Why Conservative Values Don’t Fit Pagan Paths

I’ve been part of a number of pagan spaces for many years now, and one thing I’ve noticed, again and again, is how often conservative values just don’t sit right in the pagan world. That’s not to say pagans all think the same. We absolutely don’t. But if you scratch beneath the surface, there’s a deep tension between modern conservatism and what it actually means to walk a pagan path.

Most conservative worldviews revolve around a few key ideas: preserving “tradition”, maintaining order, upholding moral absolutes. Paganism? It’s messy. It’s wild. It’s cyclical instead of linear, plural instead of dogmatic. It says: listen to the land, to your body, to the gods or spirits you serve. And those voices rarely echo the laws laid down by old books or outdated power structures.

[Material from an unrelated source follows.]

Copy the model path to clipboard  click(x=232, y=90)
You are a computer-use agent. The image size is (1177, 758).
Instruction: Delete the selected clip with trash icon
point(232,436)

Where conservatives might say, “This is the way it’s always been,” paganism reminds us that the earth is always changing. Seasons turn. Gods die and return. Forests grow, burn, and regrow. That’s sacred. Change isn’t a threat in this worldview, it’s part of life.

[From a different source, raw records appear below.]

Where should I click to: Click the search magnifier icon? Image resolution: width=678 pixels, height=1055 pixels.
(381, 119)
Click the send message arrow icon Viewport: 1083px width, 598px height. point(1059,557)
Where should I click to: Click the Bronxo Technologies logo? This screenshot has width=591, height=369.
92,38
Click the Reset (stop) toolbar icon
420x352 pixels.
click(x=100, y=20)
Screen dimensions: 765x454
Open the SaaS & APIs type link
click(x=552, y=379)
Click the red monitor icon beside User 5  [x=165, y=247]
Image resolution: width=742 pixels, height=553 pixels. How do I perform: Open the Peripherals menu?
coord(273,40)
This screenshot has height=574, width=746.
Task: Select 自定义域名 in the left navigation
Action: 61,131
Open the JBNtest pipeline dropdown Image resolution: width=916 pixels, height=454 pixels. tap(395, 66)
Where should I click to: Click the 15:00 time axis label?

And then there’s the moral angle. So much of conservative thought insists on rigid ideas of right and wrong, often rooted in monotheistic religion, usually conservative forms of Christianity. Paganism, though, doesn’t really do binaries. It doesn’t say light is good and dark is bad. It doesn’t even say the gods are perfect. In fact, it asks us to live with complexity. To trust ourselves. To take responsibility for our choices, not because we’re afraid of sin, but because we’re in relationship with the world and individuals around us.

I also can’t ignore how many queer people, women, and marginalized people find a home in paganism. For many of us, it’s one of the few spiritual spaces that says, “You are sacred as you are.” No caveats. No conversion. Just, welcome. Meanwhile, conservative movements often lean hard into gender roles, nuclear families, and “traditional values” that exclude or erase us.

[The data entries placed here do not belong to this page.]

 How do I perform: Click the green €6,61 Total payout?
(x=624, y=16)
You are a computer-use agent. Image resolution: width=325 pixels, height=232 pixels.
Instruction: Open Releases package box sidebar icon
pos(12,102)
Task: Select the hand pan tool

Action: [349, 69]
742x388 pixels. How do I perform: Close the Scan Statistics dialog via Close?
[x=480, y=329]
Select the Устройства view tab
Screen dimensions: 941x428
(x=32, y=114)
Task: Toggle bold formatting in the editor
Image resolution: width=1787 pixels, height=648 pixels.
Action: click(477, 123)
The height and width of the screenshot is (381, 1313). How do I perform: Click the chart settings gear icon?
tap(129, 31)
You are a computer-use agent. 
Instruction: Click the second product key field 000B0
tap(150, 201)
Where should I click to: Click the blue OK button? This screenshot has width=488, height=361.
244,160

Of course, there are people who identify as both pagan and conservative. Some feel drawn to ancestral practices or the old ways. That’s valid. But when conservatism starts pushing nationalism, religious supremacy, or fear of change, it stops being about roots and starts being about control and that’s where it falls down.

Paganism, at its heart, isn’t about control. It’s about connection. With a god or gods, yes, but also with dirt, blood, storms, ancestors, breath. It teaches reverence, not obedience. It calls us to be alive in the world, not above it nor dominion over it.

So no, paganism doesn’t easily align with conservative values. And maybe that’s the point. Maybe it’s meant to be a different kind of home, for those of us who found no place in systems built on fear, hierarchy, and shame. Paganism doesn’t ask us to conform. It asks us to remember. To listen. And to live freely.